* _Required action_:
Print, from the listing below, the lines starting at the line containing "Task: Click the Networks" and ending at the line containing "Task: Click the running timer spinner icon", exactly as they stand, and print nothing else.

****

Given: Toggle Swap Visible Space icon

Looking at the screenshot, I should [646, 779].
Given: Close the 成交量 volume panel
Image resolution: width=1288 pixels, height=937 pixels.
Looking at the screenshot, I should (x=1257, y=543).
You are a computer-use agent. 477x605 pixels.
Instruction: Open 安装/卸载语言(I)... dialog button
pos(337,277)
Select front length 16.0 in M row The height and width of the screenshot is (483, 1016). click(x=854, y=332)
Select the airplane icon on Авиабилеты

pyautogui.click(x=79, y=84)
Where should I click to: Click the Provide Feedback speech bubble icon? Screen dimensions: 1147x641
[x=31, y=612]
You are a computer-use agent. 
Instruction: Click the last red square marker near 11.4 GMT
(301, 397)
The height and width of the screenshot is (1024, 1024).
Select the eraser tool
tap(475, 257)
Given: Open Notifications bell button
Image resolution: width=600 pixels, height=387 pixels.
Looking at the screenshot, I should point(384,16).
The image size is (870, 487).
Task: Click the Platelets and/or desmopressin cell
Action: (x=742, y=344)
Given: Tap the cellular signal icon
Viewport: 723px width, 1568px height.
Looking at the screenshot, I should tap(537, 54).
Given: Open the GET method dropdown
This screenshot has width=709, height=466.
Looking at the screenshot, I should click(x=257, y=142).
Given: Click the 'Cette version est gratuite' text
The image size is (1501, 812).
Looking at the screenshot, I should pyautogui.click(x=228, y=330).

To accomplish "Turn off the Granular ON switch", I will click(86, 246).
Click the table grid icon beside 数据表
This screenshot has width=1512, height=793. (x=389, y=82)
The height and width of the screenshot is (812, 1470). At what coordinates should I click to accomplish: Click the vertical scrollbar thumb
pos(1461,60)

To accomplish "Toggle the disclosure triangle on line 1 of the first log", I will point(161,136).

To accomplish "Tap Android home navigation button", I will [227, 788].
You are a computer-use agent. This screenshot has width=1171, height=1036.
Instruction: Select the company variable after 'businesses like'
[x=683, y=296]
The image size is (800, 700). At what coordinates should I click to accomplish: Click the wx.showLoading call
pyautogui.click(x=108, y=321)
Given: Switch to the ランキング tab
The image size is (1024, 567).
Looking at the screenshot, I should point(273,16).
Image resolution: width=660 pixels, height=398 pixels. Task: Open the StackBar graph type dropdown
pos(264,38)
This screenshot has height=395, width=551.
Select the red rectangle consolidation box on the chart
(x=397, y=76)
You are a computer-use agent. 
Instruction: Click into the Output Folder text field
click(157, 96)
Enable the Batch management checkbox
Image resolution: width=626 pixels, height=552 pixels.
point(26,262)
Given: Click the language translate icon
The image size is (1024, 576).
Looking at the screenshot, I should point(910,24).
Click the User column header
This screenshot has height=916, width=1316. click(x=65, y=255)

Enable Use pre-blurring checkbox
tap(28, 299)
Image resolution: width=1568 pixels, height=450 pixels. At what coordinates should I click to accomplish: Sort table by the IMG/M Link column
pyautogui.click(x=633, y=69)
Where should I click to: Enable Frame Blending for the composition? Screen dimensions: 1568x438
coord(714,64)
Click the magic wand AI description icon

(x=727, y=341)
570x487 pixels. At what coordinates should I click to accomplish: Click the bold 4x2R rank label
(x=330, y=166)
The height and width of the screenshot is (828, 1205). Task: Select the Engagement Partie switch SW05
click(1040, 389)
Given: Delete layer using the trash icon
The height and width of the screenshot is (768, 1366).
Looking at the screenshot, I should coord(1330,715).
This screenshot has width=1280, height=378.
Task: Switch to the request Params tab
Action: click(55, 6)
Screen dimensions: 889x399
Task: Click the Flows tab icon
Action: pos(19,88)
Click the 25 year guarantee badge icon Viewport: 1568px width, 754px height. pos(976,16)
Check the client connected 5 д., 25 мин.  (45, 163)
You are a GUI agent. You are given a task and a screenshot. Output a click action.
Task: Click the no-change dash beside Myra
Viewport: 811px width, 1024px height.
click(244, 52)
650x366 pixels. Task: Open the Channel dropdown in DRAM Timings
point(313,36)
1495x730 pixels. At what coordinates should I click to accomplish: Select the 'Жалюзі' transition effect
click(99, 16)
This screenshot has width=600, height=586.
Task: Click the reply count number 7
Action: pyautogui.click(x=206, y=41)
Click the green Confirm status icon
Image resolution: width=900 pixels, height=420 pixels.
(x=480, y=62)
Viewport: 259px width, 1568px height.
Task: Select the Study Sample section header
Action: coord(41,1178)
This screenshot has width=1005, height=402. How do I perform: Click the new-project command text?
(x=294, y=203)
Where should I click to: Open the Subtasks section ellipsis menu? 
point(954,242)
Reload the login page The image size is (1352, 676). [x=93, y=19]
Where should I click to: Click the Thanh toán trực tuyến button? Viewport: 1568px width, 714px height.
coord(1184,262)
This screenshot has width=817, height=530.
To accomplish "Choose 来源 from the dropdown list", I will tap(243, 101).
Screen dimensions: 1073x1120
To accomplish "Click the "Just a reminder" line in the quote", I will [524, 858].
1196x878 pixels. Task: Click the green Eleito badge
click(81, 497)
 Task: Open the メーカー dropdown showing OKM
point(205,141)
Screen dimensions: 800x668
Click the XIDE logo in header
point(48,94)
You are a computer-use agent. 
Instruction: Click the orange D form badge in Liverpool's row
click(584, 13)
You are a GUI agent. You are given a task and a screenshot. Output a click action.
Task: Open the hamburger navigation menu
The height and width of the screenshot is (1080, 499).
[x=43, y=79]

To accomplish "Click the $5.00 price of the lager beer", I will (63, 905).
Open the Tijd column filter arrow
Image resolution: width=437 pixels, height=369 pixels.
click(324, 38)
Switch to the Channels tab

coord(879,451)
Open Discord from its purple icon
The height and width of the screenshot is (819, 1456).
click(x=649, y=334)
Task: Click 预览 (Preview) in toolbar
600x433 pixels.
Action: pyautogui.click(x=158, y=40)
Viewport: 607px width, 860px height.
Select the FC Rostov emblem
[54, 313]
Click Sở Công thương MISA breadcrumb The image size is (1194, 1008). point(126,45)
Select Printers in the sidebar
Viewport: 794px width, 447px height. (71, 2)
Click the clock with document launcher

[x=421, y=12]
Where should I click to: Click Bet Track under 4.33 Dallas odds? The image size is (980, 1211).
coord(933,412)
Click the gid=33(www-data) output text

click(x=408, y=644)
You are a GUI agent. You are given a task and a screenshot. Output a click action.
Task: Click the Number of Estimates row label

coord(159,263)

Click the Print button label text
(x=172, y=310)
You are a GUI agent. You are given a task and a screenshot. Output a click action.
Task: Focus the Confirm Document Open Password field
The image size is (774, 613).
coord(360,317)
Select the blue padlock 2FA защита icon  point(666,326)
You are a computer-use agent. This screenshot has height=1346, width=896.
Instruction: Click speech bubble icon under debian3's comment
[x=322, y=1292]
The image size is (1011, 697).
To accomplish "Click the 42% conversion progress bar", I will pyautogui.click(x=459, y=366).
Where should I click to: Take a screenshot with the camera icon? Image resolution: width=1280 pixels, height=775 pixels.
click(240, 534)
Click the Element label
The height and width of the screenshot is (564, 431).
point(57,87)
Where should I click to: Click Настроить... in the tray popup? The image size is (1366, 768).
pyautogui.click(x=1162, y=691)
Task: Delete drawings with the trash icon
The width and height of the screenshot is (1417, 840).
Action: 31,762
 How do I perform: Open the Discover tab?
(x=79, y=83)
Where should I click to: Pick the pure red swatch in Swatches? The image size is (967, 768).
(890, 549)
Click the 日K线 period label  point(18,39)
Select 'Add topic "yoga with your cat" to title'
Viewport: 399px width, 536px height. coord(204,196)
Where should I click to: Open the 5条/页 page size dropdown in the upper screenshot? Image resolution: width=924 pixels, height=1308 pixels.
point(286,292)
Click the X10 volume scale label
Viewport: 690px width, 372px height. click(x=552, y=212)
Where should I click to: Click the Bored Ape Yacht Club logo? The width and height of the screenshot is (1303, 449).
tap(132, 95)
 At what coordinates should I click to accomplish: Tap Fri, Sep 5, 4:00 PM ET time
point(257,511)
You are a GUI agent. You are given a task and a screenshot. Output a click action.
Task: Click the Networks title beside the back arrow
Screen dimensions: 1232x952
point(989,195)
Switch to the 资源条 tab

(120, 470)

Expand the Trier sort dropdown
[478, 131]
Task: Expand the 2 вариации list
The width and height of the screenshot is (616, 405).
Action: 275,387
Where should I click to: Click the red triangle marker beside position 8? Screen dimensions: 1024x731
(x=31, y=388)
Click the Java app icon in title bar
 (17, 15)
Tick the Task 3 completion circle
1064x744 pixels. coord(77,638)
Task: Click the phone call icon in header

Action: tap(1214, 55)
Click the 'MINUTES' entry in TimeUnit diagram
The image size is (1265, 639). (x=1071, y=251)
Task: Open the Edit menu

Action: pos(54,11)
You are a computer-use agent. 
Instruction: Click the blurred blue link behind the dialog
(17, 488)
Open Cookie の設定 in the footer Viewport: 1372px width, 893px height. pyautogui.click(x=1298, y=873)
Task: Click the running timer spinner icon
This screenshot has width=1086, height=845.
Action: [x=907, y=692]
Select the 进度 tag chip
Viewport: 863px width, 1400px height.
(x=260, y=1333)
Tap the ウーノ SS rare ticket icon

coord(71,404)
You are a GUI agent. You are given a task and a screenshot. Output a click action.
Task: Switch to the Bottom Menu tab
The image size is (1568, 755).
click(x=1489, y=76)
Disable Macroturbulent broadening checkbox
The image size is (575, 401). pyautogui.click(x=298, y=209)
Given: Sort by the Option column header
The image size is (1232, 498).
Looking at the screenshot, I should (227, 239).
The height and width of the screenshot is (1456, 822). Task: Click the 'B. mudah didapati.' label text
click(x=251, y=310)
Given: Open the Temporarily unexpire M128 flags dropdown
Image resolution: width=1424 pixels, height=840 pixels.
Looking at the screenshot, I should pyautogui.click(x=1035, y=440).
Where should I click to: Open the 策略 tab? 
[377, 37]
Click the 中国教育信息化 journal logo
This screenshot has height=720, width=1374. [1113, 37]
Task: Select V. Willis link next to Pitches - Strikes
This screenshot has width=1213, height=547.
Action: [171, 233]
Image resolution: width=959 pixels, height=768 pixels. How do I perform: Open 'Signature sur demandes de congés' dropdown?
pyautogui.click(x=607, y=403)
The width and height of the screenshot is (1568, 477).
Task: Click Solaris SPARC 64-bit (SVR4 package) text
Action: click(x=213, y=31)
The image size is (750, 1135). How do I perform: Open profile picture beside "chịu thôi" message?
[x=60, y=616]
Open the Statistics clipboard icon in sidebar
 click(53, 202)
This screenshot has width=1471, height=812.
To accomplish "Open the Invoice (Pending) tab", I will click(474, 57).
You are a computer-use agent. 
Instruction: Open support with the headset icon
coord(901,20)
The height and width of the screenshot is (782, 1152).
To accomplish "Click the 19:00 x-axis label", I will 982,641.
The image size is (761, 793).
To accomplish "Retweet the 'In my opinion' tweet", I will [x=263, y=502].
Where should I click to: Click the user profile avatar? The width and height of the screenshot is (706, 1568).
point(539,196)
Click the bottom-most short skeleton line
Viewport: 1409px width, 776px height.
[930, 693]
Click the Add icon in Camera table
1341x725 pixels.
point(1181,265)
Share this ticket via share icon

****

* _Final answer_:
Task: Click the Networks title beside the back arrow
Screen dimensions: 1232x952
point(989,195)
Switch to the 资源条 tab

(120, 470)

Expand the Trier sort dropdown
[478, 131]
Task: Expand the 2 вариации list
The width and height of the screenshot is (616, 405).
Action: 275,387
Where should I click to: Click the red triangle marker beside position 8? Screen dimensions: 1024x731
(x=31, y=388)
Click the Java app icon in title bar
 (17, 15)
Tick the Task 3 completion circle
1064x744 pixels. coord(77,638)
Task: Click the phone call icon in header

Action: tap(1214, 55)
Click the 'MINUTES' entry in TimeUnit diagram
The image size is (1265, 639). (x=1071, y=251)
Task: Open the Edit menu

Action: pos(54,11)
You are a computer-use agent. 
Instruction: Click the blurred blue link behind the dialog
(17, 488)
Open Cookie の設定 in the footer Viewport: 1372px width, 893px height. pyautogui.click(x=1298, y=873)
Task: Click the running timer spinner icon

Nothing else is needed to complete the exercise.